Implementing Decision Trees and Random Forests

Full implementation with feature importance analysis:

python
import numpy as np
import matplotlib.pyplot as plt
from sklearn.tree import DecisionTreeClassifier, export_text
from sklearn.ensemble import RandomForestClassifier
from sklearn.datasets import load_wine
from sklearn.model_selection import train_test_split, cross_val_score
from sklearn.metrics import accuracy_score

# Load dataset
data = load_wine()
X, y = data.data, data.target
X_train, X_test, y_train, y_test = train_test_split(X, y, test_size=0.2, random_state=42)

# ---- Decision Tree ----
dt = DecisionTreeClassifier(max_depth=4, min_samples_leaf=5, random_state=42)
dt.fit(X_train, y_train)
dt_acc = accuracy_score(y_test, dt.predict(X_test))
print(f"Decision Tree Accuracy: {dt_acc:.4f}")
print("\nTree structure (first 3 levels):")
print(export_text(dt, feature_names=data.feature_names, max_depth=3))

# ---- Random Forest ----
rf = RandomForestClassifier(n_estimators=100, max_depth=6, random_state=42, n_jobs=-1)
rf.fit(X_train, y_train)
rf_acc = accuracy_score(y_test, rf.predict(X_test))
print(f"\nRandom Forest Accuracy: {rf_acc:.4f}")

# Cross-validation
cv_scores = cross_val_score(rf, X, y, cv=5)
print(f"5-Fold CV Mean: {cv_scores.mean():.4f} (+/- {cv_scores.std():.4f})")

# Feature importance
importances = rf.feature_importances_
indices = np.argsort(importances)[::-1]
print("\nTop 5 Most Important Features:")
for i in range(5):
    print(f"  {data.feature_names[indices[i]]}: {importances[indices[i]]:.4f}")

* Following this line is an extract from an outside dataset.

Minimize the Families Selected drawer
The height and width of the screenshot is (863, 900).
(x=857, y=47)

Gradient Boosting vs Random Forests

Both are tree ensembles but differ fundamentally:

  • Random Forest - Trees are built in parallel, independently. Fast to train. Reduces variance.
  • Gradient Boosting (XGBoost, LightGBM) - Trees are built sequentially, each correcting the errors of the previous. Reduces bias. Often more accurate but slower.
  • Random Forests are more robust to hyperparameter choices and less prone to overfitting.
  • Gradient Boosting typically achieves higher accuracy on structured/tabular data with proper tuning.
  • For most production use cases, start with Random Forest for speed and reliability.

Key Takeaways

  • Decision Trees split data recursively using Gini impurity or information gain to maximize class purity.
  • Single decision trees overfit easily - control depth with max_depth, min_samples_leaf, and pruning.
  • Random Forests combine 100s of trees using bagging and feature randomness to reduce variance.
  • Feature importance from Random Forests is a powerful tool for understanding which variables drive predictions.
  • Random Forests are robust, require minimal preprocessing, and handle missing values and mixed feature types well.